(Rows from a dataset)
※
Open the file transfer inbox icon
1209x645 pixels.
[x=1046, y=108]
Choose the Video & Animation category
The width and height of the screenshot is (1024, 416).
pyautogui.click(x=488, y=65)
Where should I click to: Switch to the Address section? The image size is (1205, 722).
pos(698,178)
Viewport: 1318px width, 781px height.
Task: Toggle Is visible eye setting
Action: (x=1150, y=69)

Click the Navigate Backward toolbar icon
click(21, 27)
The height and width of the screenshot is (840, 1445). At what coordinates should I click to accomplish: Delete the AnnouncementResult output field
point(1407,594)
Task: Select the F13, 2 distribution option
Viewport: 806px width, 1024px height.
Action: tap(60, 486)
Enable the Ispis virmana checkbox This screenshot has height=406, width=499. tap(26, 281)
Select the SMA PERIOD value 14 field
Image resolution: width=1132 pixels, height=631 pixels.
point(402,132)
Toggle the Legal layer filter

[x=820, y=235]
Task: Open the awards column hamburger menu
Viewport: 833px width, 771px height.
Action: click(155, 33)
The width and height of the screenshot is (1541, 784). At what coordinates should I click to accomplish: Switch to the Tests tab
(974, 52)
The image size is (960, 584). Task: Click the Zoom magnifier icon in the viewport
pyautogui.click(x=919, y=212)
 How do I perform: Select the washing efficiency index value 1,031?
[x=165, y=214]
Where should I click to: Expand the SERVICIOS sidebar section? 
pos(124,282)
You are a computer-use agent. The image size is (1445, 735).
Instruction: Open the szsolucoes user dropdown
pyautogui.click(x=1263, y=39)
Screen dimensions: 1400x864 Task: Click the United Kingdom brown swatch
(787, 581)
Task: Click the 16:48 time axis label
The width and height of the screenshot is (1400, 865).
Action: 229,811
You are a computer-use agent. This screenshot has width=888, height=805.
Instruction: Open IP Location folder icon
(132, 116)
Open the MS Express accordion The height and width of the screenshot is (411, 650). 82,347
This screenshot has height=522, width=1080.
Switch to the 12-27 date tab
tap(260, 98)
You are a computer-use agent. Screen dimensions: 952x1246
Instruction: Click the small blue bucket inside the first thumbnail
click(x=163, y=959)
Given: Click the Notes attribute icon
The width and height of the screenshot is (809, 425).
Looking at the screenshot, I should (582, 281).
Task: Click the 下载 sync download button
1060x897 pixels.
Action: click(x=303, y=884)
※
OBJECTIVE:
Reproduce the material from the line with "Where should I click to: Switch" to the line with "Action: click(155, 33)", swapping "Navigate Backward" for "Go Back" and leaving everything else unchanged. Give only those lines.

WORKED SOLUTION:
Where should I click to: Switch to the Address section? The image size is (1205, 722).
pos(698,178)
Viewport: 1318px width, 781px height.
Task: Toggle Is visible eye setting
Action: (x=1150, y=69)

Click the Go Back toolbar icon
click(21, 27)
The height and width of the screenshot is (840, 1445). At what coordinates should I click to accomplish: Delete the AnnouncementResult output field
point(1407,594)
Task: Select the F13, 2 distribution option
Viewport: 806px width, 1024px height.
Action: tap(60, 486)
Enable the Ispis virmana checkbox This screenshot has height=406, width=499. tap(26, 281)
Select the SMA PERIOD value 14 field
Image resolution: width=1132 pixels, height=631 pixels.
point(402,132)
Toggle the Legal layer filter

[x=820, y=235]
Task: Open the awards column hamburger menu
Viewport: 833px width, 771px height.
Action: click(155, 33)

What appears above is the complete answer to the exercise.